The Compound and Friends - Everything's Free: The Impact of Zero-fee Trading (with Barry and Dave Nadig)
Episode Date: October 14, 2019Dave Nadig, managing director of ETF.com, stops by The Compound to discuss how fee-free trading is changing the investment landscape with Ritholtz Wealth Management Chairman and CIO, Barry Ritholtz. 1...-click play or subscribe on your favorite podcast app Subscribe to the mini podcast on iTunes or Spotify Enable our Alexa skill here - "Alexa, play the Compound show!" Talk to us about your portfolio or financial plan here: http://ritholtzwealth.com/ Obviously nothing on this channel should be considered as personalized financial advice just for you or a solicitation to buy or sell any securities. Please see this 3,000 word terms & conditions disclaimer: https://thereformedbroker.com/terms-and-conditions/ Hosted on Acast. See acast.com/privacy for more information. Learn more about your ad choices. Visit megaphone.fm/adchoices
Transcript
Discussion (0)
Hi, I'm Barry Ritholtz. We're live from the compound. My special guest today is my friend
David Nodig. He is the managing director at ETF.com. Did I get your title right?
You got it right in one.
All right. And the big news these days is all about free.
Everything free.
Everything's free. And this is great. Trading doesn't cost anything. Nothing costs. We have
free ETFs. We have free trading. Is this good for the investor or is there something
written in the small print that could be potentially problematic? I thought Dow's comment
today on Twitter was the best, which was now you can overreact and there's no friction.
Which, you know, I think that's a very, very marked out type of very marked out comment. But,
you know, honestly, if you'd go to anybody, I mean, Jack Bogle's got to be rolling over in his grave. His number one concern was the ETFs already made it too easy for everybody to express all of these dumb opinions too quickly.
So, yeah, I suppose that's the one downside is that, you know, if you're going to have bad investor behavior, now you can really have bad investor behavior with no shackles whatsoever.
So let's go through the list of free for a second.
So Robinhood has been free from the get-go.
I don't know what their business model is.
Maybe it's order flow.
Pay for order flow.
It's all order flow, right?
And a little bit of income on cash.
Sure.
But that's not a lot.
Vanguard announced there was free trading on ETFs earlier in 2019.
Yep.
Interactive Broker a couple of weeks ago said it, followed by Schwab, which then led to TD and E-Trade announcing it.
And just today.
Fidelity.
So who is left to charge on commissions?
Well, sort of B of A Merrill Lynch, right?
So now we're looking at the old line.
We don't associate them with being discount brokers in the sort of 80s version
of discount brokerage, but there's still a lot of money tied up in those big, more wire house-like
firms.
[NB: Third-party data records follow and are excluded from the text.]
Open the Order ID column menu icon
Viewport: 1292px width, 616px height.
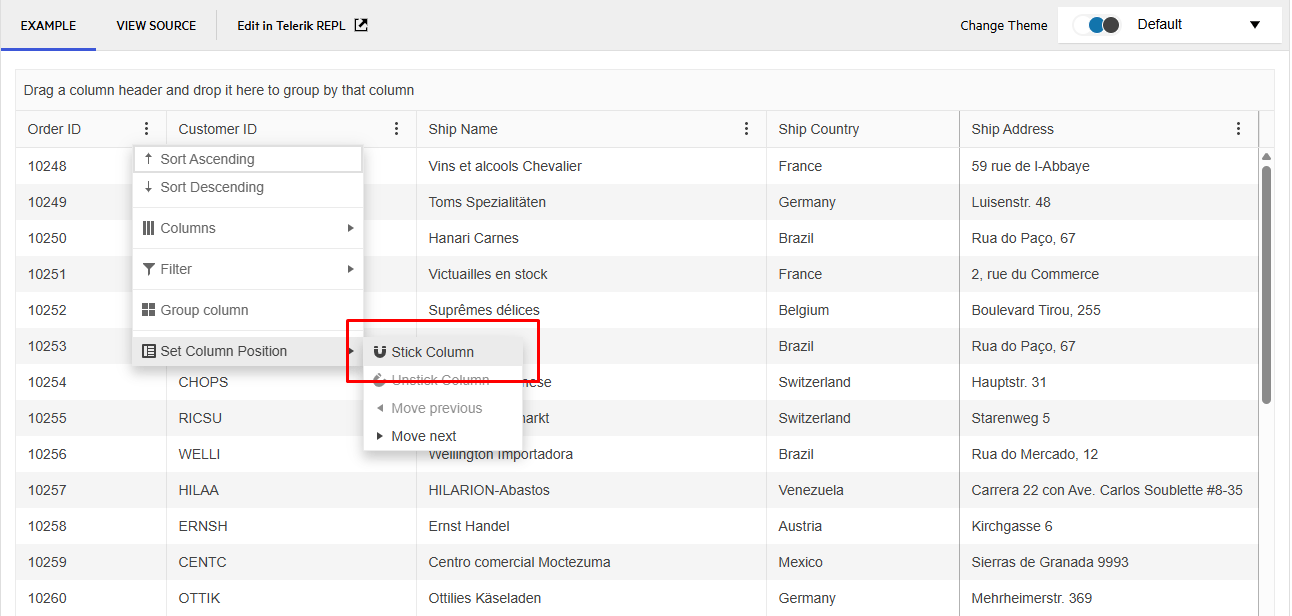point(146,128)
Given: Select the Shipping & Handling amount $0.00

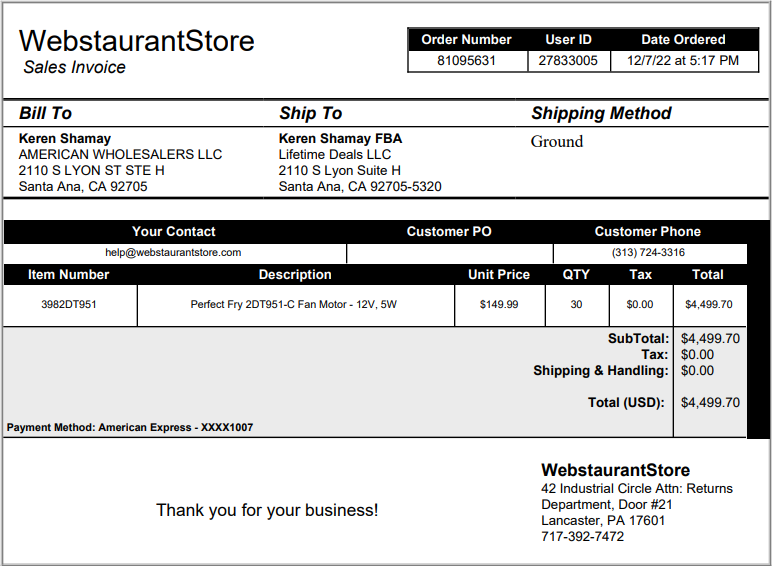Looking at the screenshot, I should 699,372.
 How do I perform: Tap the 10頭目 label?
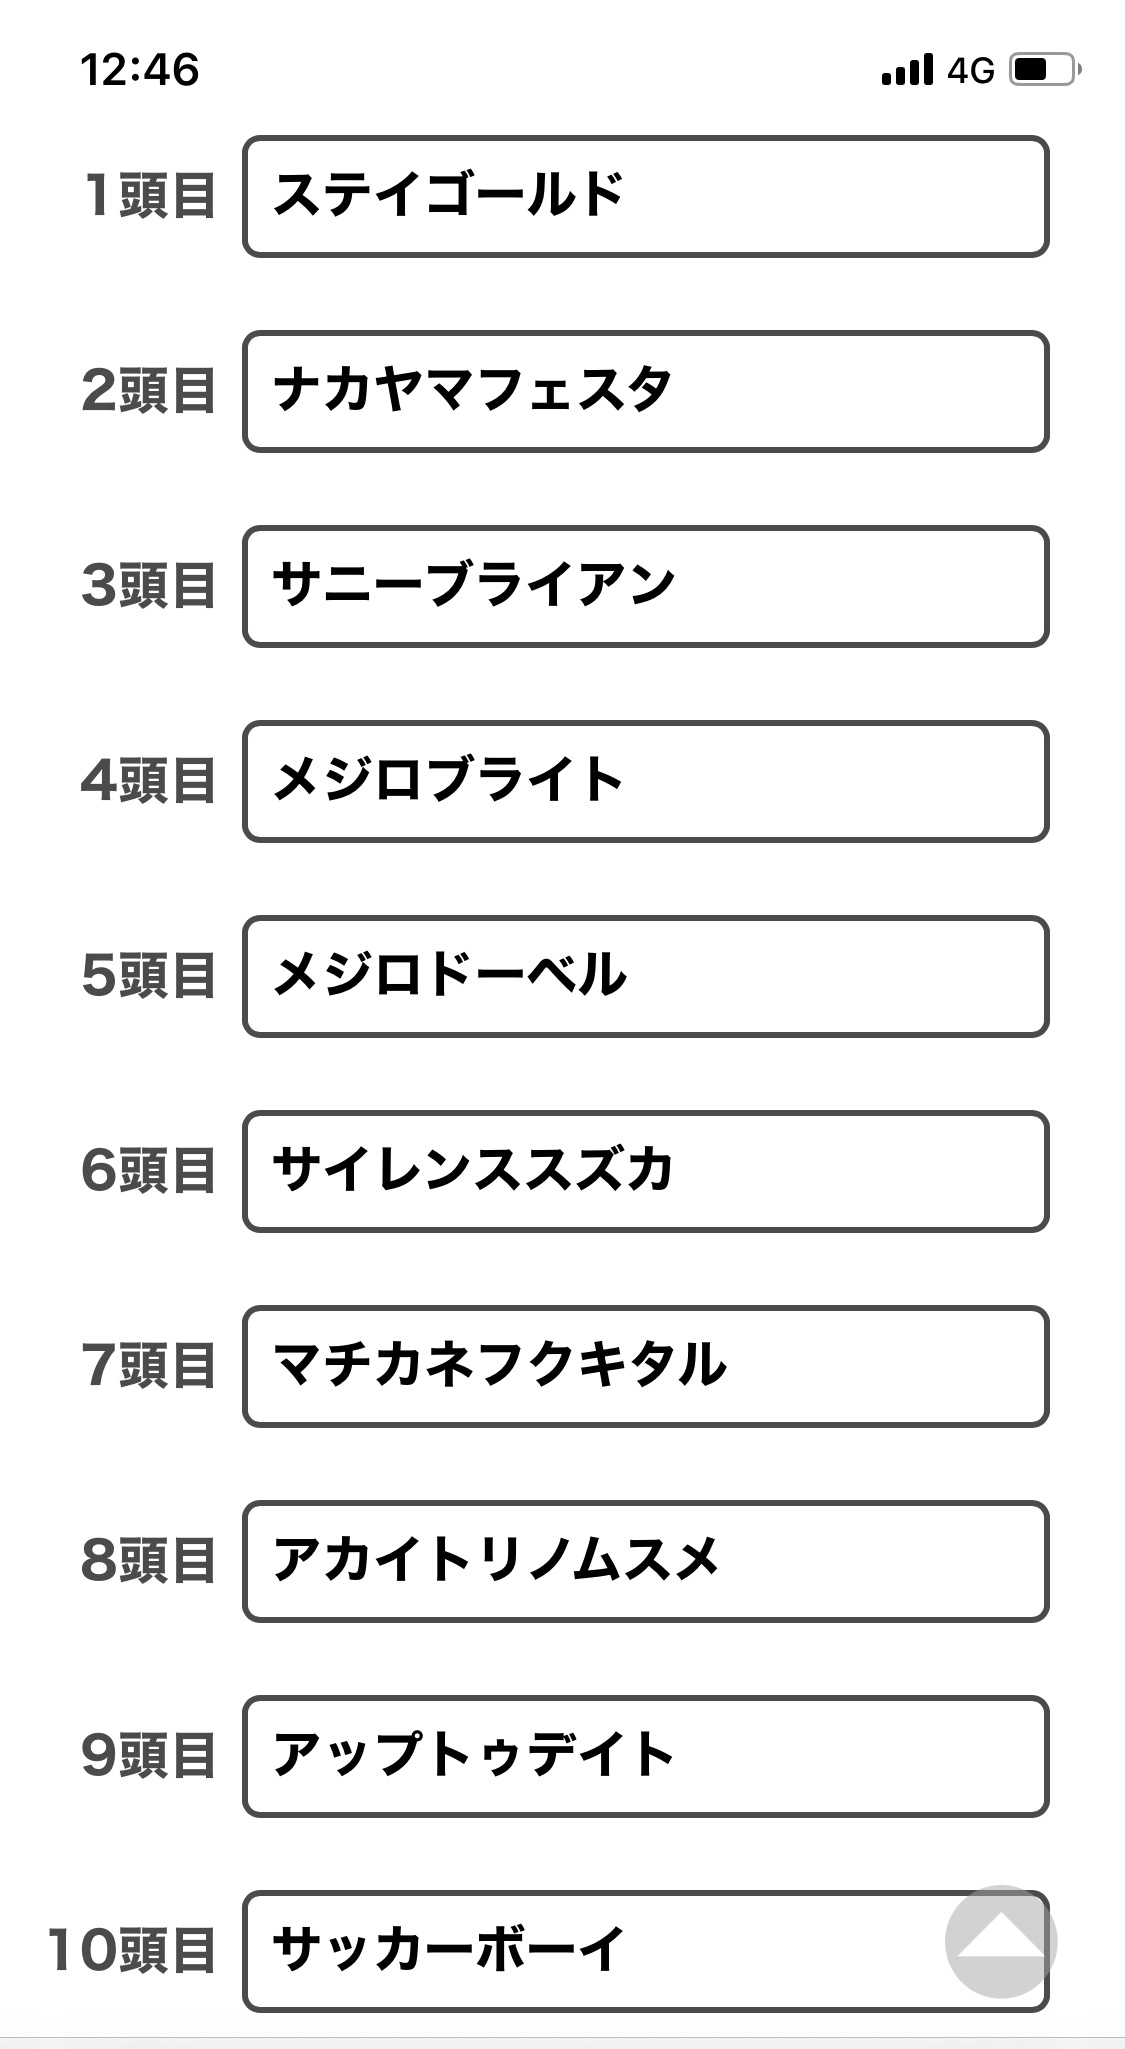(132, 1950)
And you're still paying commissions. And a lot of those folks, you weren't paying five bucks,
you were paying 65 still, if you were doing a broker intermediated transaction. And importantly,
if you want to talk to somebody on the phone, all these people are still charging. So this is really self-directed brokers, self-directed investors, and that's pretty much it.
I credit interactive brokers with really cracking this wide open.
And arguably, it mattered more for their clients than anybody else's.
Because they're pretty active traders.
That's their whole focus is that active trader market.
As opposed to Schwab, which is really, and full disclosure, we custody at TD and Schwab, so we're a client of theirs.
But Schwab is really more of an investment group than an active trader house.
And in fact, Schwab has become a bank.
I think one of the, maybe it was the Wall Street Journal that said 57% of Schwab's revenue comes from interest on cash that's sitting around?
But that's been the case, honestly, since the 70s.
Really?
If you look at Schwab's earned revenue off their asset base over the history of the firm,
they eke out something like 25, 30 basis points on every dollar that's sitting in Schwab.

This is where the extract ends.